Penggeledahan itu dikabarkan terkait pengembangan kasus dugaan korupsi dalam pengurusan dana hibah untuk kelompok masyarakat dari APBD Provinsi Jatim tahun anggaran 2019–2022.
Kegiatan penggeledahan oleh KPK itu selesai sekitar pukul 15.54 WIB dan petugas KPK keluar dari kantor Dinas Peternakan Jatim dengan membawa dua koper.
Selama penggeledahan, para penyidik lembaga antirasuah tersebut terlihat dikawal dua personel kepolisian dengan senjata lengkap.
“Update-nya disita dokumen dan barang bukti elektronik,” Kata Juru Bicara Komisi Pemberantasan Korupsi (KPK) Tessa Mahardhika di Jakarta, Kamis (17/10).
Namun demikian, Tessa belum menjelaskan soal ruangan apa saja di kantor Dinas Peternakan Pemprov Jatim yang digeledah oleh pihaknya tersebut.
Sementara itu, Kepala Dinas Peternakan Provinsi Jawa Timur IA tidak berada di kantor saat penggeledahan dilakukan KPK.
Kepala Bidang Kesehatan Hewan Dinas Peternakan Jatim Iswahyudi menyampaikan bahwas IA sedang tidak berada di kantor karena masih bertugas atau berdinas ke luar negeri.
“Ibu ikut misi dagang ke Jepang, harusnya masih dalam pesawat,” kata Iswahyudi.
Diketahui, pada Jumat (12/7/24) KPK mengumumkan telah menetapkan 21 orang tersangka dalam pengembangan penyidikan dugaan korupsi suap pengurusan dana hibah untuk kelompok masyarakat (pokmas) dari APBD Provinsi Jawa Timur 2019–2022.
“Mengenai nama tersangka dan perbuatan melawan hukum yang dilakukan oleh para tersangka akan disampaikan pada waktunya bilamana penyidikan dianggap cukup,” ujar Tessa.
Tessa mengungkapkan, dari 21 orang tersangka tersebut, sebanyak empat orang ditetapkan sebagai penerima suap dan 17 orang lainnya sebagai pemberi suap.
Kemudian dari empat tersangka penerima suap, tiga orang merupakan penyelenggara negara, sementara satu orang lainnya merupakan staf dari penyelenggara negara.
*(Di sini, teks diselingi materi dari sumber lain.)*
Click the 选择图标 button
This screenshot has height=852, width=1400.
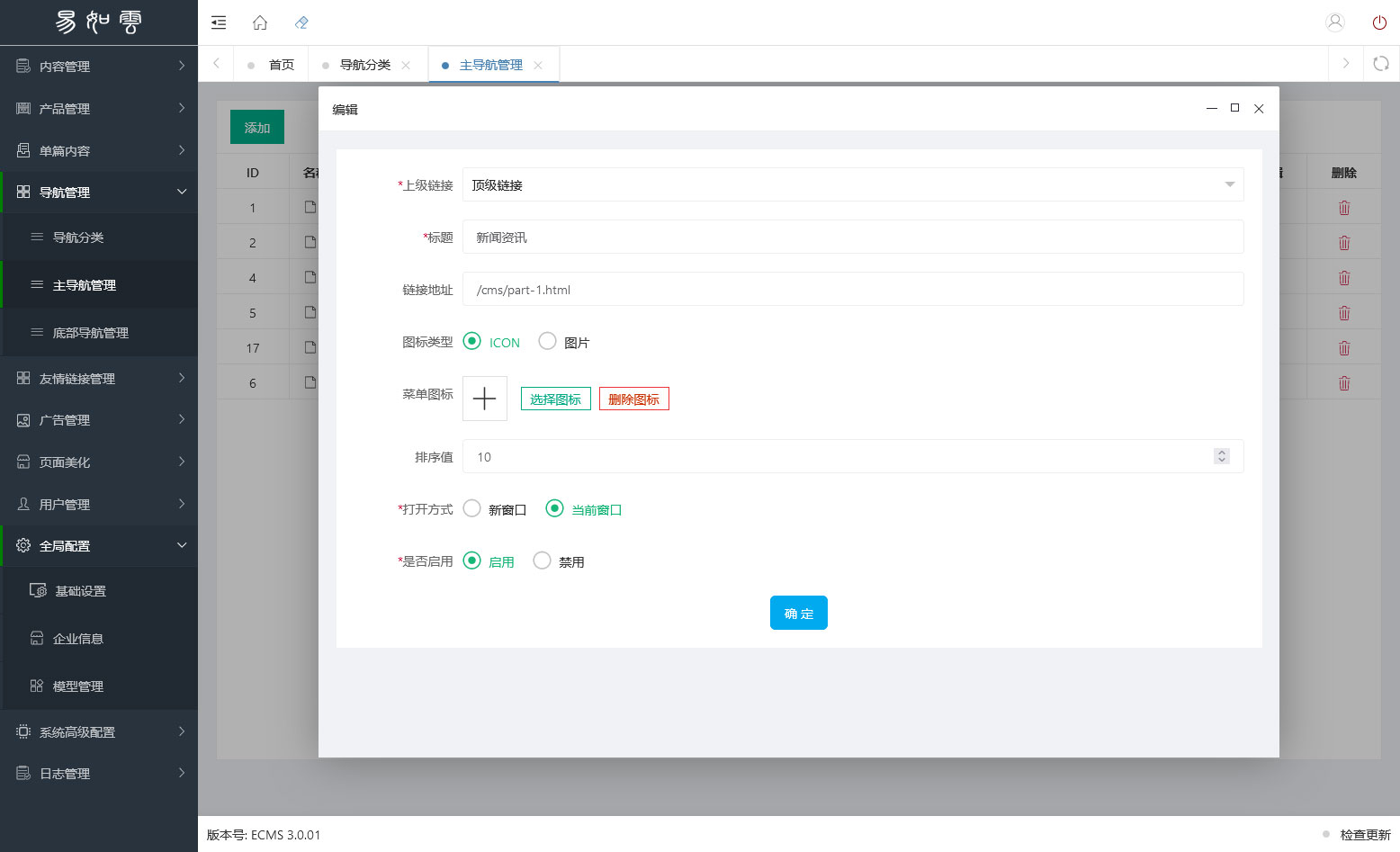555,399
Sementara untuk 17 orang tersangka pemberi suap, 15 orang adalah pihak swasta dan dua lainnya merupakan penyelenggara negara.
Menurut Tessa, penetapan tersangka terhadap puluhan orang tersebut berdasarkan surat perintah dimulainya penyidikan (sprindik) yang diterbitkan pada tanggal 5 Juli 2024.
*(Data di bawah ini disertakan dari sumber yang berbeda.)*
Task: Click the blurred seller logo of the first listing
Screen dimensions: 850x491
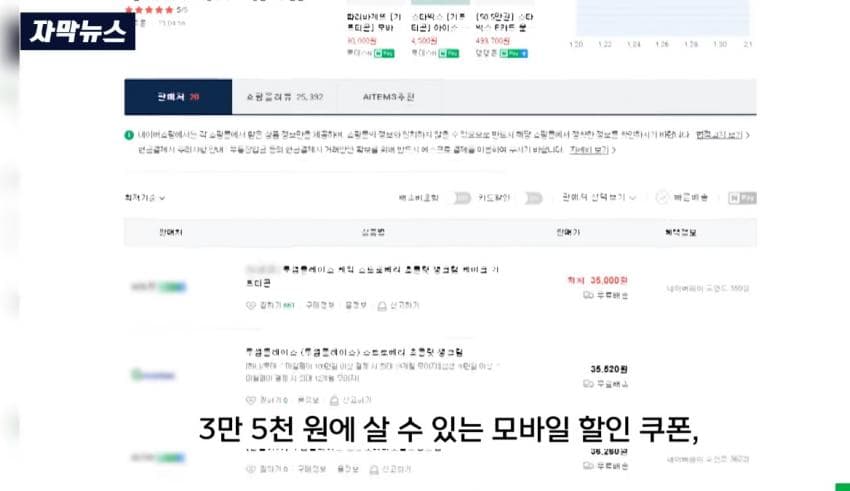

Tessa menambahkan, penyidikan perkara ini merupakan pengembangan dari perkara OTT (operasi tangkap tangan) yang dilakukan terhadap STPS (Sahat Tua P. Simanjuntak).
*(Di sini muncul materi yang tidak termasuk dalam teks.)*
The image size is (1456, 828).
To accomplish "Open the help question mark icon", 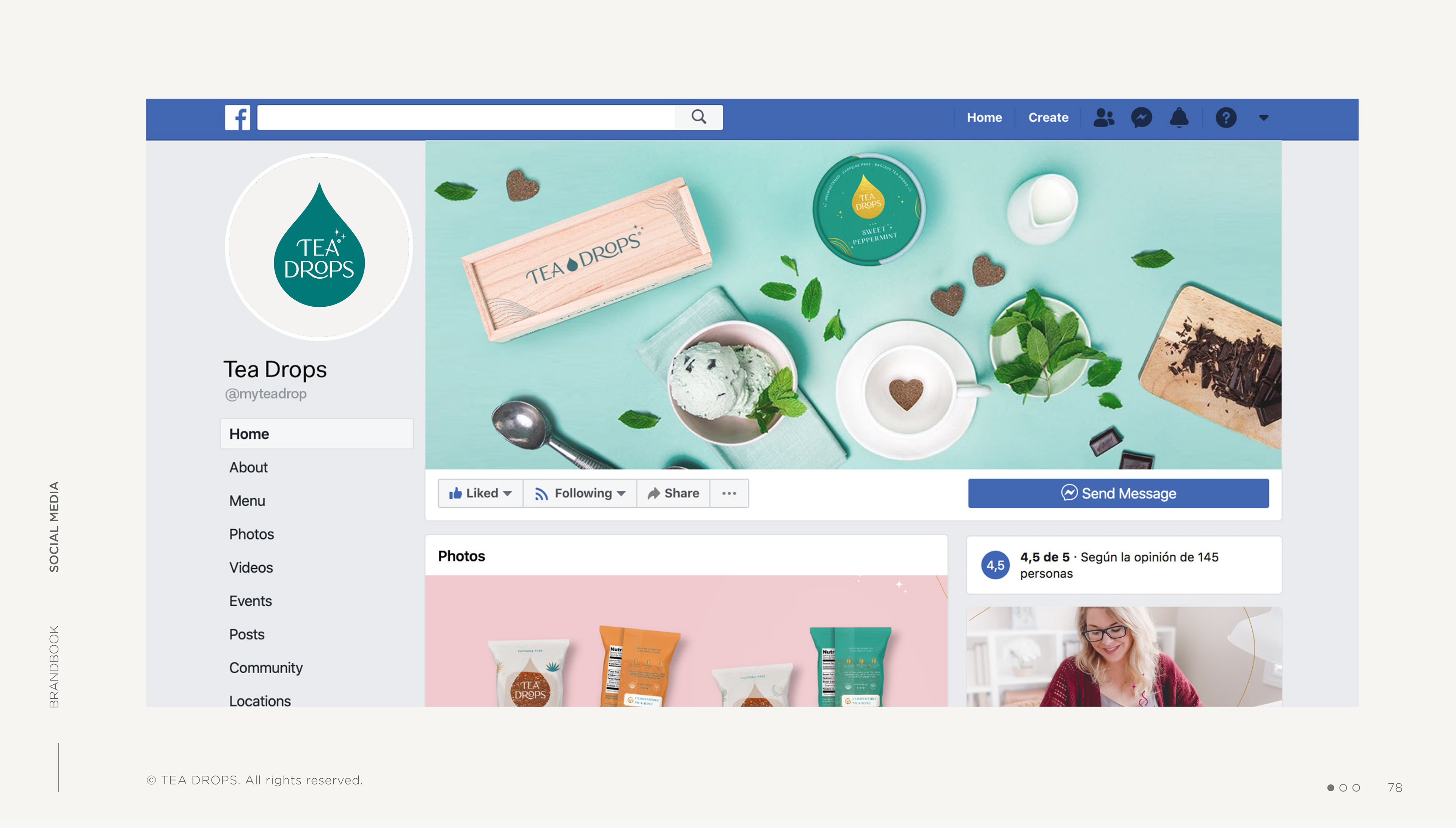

“Yang merupakan Wakil Ketua DPRD Provinsi Jatim dan kawan-kawan oleh KPK pada bulan September 2022,” kata Tessa.
Sebelumnya, majelis hakim Pengadilan Negeri Tindak Pidana Korupsi Surabaya memvonis Wakil Ketua DPRD Jatim nonaktif Sahat Tua P. Simanjuntak hukuman 9 tahun penjara dalam kasus korupsi hibah pokok pikiran (pokir) DPRD Provinsi Jatim pada tahun anggaran 2021.